I have fitted two histograms separately with three-Gaussians (fit1, fit2, fit3). The fits are done with “f(x) = p0 * exp(-0.5 * ((x-p1)/p2)^2)”. Now, I want to compare the ratio (fit1->Integral(bin1,bin2)/totalfit->Integral(bin1,bin2)) from those two histograms.
Is it OK? or I have to fit those histograms with the normalized Gaussian- “f(x) = p0 * exp(-0.5 * ((x-p1)/p2)^2)/(p2 *sqrt(2PI))”? Does the normalising factor (p2 *sqrt(2PI)) in the denominator of the fit function matter, in case of comparing such Integral ratios?
Hi,
The fact that you different form of your Gaussian (normalised or not) when fitting will change only the fit parameter definition. When computing ratio of integrals the result will be the same
Thanks @moneta,
I’m satisfied with your second sentence. As I was also seeing that the ratio is giving correct values even if I was using the Gaussian form without normalizing factor.

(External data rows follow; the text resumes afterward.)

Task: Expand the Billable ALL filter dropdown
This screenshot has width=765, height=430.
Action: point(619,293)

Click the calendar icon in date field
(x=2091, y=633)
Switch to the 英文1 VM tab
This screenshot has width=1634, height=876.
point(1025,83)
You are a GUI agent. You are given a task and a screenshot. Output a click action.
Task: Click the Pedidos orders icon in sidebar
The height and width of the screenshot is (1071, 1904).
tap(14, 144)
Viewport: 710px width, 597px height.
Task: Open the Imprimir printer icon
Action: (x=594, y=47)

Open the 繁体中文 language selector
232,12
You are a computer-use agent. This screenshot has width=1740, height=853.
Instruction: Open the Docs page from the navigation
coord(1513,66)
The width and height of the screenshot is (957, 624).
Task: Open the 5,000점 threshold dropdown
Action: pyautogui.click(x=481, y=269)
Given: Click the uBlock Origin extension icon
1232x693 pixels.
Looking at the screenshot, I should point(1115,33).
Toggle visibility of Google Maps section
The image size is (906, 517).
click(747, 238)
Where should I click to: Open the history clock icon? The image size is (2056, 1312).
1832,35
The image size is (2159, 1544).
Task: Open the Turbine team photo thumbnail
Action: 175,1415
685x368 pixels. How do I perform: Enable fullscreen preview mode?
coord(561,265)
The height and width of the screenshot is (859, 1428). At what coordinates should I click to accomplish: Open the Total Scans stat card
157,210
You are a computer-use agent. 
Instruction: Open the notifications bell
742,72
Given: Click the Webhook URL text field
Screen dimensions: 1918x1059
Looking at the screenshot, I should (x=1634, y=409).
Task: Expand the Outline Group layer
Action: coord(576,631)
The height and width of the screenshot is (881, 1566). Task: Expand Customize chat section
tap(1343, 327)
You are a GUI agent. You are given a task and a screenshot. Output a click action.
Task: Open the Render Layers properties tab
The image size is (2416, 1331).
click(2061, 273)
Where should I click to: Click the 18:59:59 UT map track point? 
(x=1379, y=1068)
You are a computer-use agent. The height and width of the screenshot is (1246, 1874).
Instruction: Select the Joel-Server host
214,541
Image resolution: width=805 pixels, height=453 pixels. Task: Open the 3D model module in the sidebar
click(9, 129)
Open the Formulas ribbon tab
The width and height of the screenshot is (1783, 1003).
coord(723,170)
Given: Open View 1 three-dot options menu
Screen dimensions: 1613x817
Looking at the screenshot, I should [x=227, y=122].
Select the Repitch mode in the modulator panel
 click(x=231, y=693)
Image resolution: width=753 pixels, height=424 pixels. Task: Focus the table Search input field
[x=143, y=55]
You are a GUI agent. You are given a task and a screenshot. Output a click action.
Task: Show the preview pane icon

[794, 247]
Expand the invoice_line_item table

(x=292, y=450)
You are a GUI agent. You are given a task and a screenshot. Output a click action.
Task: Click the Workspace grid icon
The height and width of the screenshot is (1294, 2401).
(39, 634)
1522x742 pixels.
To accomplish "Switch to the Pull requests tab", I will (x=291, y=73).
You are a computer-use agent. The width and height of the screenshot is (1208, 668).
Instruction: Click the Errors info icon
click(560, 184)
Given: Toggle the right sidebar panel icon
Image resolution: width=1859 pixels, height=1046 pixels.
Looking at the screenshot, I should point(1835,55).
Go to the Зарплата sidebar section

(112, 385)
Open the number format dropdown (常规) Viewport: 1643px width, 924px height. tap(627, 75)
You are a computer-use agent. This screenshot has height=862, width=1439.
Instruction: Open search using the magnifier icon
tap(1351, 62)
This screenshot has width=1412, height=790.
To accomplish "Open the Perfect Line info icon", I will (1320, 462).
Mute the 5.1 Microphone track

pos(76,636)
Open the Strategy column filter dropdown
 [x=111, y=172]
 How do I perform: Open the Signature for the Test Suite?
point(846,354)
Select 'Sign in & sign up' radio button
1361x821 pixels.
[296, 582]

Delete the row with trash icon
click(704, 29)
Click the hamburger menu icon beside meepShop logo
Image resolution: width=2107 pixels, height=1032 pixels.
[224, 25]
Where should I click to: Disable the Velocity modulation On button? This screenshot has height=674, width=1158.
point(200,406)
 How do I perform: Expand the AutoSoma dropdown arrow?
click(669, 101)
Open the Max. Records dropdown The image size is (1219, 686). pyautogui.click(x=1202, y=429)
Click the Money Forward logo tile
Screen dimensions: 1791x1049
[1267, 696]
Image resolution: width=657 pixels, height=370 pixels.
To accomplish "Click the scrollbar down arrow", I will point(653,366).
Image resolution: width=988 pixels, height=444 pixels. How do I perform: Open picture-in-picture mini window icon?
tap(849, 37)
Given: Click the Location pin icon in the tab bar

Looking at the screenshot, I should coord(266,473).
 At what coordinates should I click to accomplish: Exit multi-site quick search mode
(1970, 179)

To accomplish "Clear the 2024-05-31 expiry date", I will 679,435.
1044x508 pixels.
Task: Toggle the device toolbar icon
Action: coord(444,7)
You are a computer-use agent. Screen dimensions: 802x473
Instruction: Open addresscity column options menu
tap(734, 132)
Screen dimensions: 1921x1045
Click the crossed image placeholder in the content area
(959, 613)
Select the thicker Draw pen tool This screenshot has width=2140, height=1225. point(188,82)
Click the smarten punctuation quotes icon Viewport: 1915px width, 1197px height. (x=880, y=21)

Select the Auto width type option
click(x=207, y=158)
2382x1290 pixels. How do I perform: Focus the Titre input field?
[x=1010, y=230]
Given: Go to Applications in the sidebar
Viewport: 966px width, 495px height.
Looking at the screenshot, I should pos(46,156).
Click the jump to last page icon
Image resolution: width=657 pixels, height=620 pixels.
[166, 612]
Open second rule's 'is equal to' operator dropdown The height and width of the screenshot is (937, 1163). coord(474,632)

Now, I have further queries regarding your first sentence.
(1) Will the usage of the normalized form of Gaussian change the fit parameter (Height, Sigma, Mean) values?
(2) When is it necessary to use the normalized Gaussian form gausn?
As I can see, only the front parameter value is changing in those two cases- “ gaus ” and “ gausn ” and that is obvious as “ gaus ” takes only the height at its front and “ gausn ” takes the scaling factor at its front. The mean and the sigma is not changing. But, the area under the curve if calculated, are coming to be same.
One can use anyone of these functions interchangeably.